I had heard about the reenactment of the Passion of Christ, but never could find any kind of schedule in English. On Palm Sunday there were palm fronds everywhere (we have lots of them here) and people selling little woven crosses made of dried palm fronds, but I never saw Jesus entering town on an ass.
I was lucky enough to have been down by the Malecon when here came a bloodied Jesus dragging a cross down the street. There were Roman soldiers with whips yelling something and pushing back all the sobbing Mary's. The procession was backed up by a flank of black robed rabbis (not sure if they were for or against him) Drums beat, trumpet blared. It was quite a spectacle. Unfortunately I did not have my camera with me.

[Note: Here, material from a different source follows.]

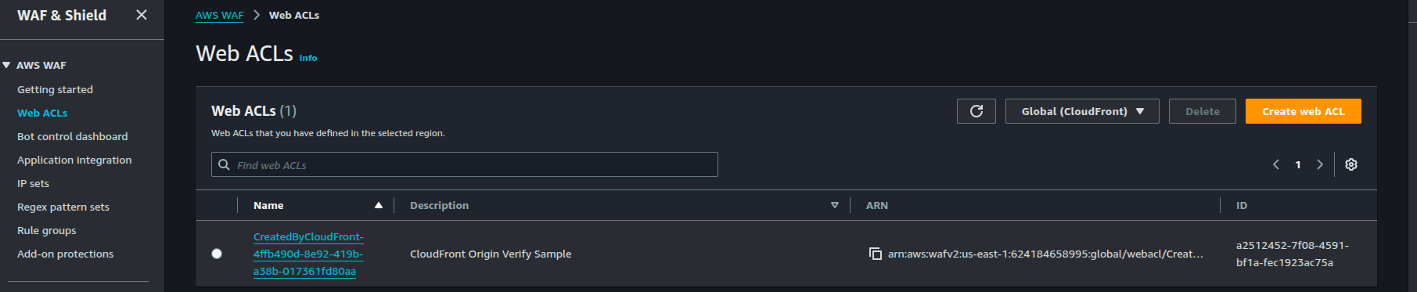Click the AWS WAF breadcrumb link
Image resolution: width=1417 pixels, height=292 pixels.
(x=220, y=15)
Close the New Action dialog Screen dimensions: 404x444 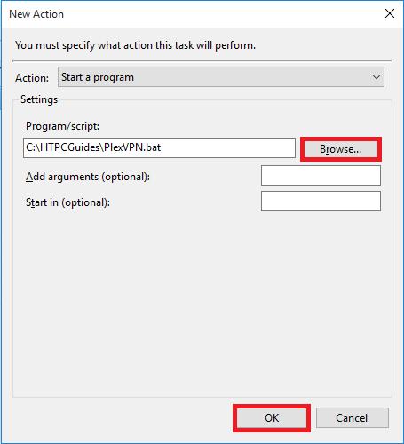point(390,13)
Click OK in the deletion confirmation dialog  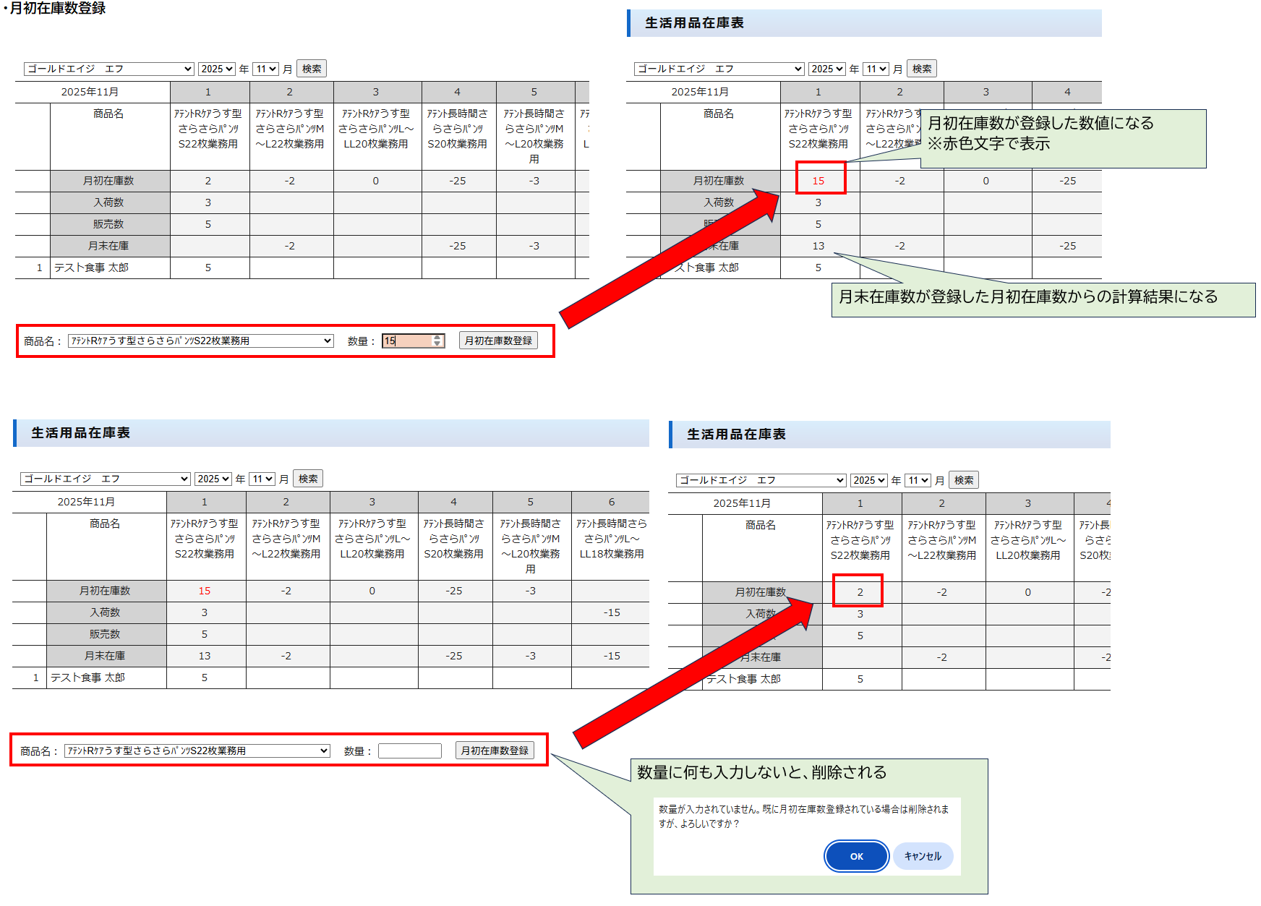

I heard that they also did the Crucifixion where they tied Christ to a cross (I assume no nails) but Roman soldiers did poke at him while he hung there. With no schedule or knowledge of where to be or when, I had about given up on seeing any more. Then one day I was sipping my latte at my new coffee shop by Cadenzas Plaza near my apartment.. There is a sort of amphitheater at one end where there was a large crowd and I heard someone screaming something in Spanish, but I had just seen a dance club putting on a performance there (led by a drag queen, I might add) so I didn't even bother to look up from my latte. I might have missed the crudifixtion.
Suddenly Romans on horse back emerged followed by six roman soldiers carrying the body of Christ. Then more sobbing Marys and the black robed rabbis, but this time they added angels. Young boys and girls in scant white costumes and huge five foot wings strapped to their back. The processions march right through the streets so all traffic stops, but not even the cabby's seem to mind. I think they went from plaza to plaza but I did not follow them. I must get into the habit of carrying my camera every day (I know my phone takes photos, but I don't know how to move them to a computer).
The town is suddenly quiet now. The Mexican families are not only gone, but the "snow birds' have gone back to their real homes (even my favorite martini swilling drinking buddies are gone). It is getting warmer so I have the air conditioning on at night. Summer is coming, we will see how I handle it.
Well I must say that was the most interesting tale of Easter I have ever heard. Unfortunately religion there plays a major part in their lives as they struggle to exist. At least that has been what I have seen in any of my excursions to Mexico. You know when I think about it, it was actually in Ensenada, Mexico that I saw my first drag queen. I was with my dance teachers and we had room next door to a whole bunch of them. Of course I was young and naive & thought it was funny. Now it is nothing. Times have changed for sure but yet we have a long way to go. It has been an eventful week with all this Bin Laden news. Do you get American T. V. stations there where you live? My grandsons from San Diego are arriving for the Mothers Day and their birthday celebrations tonight. I do so enjoy your posts.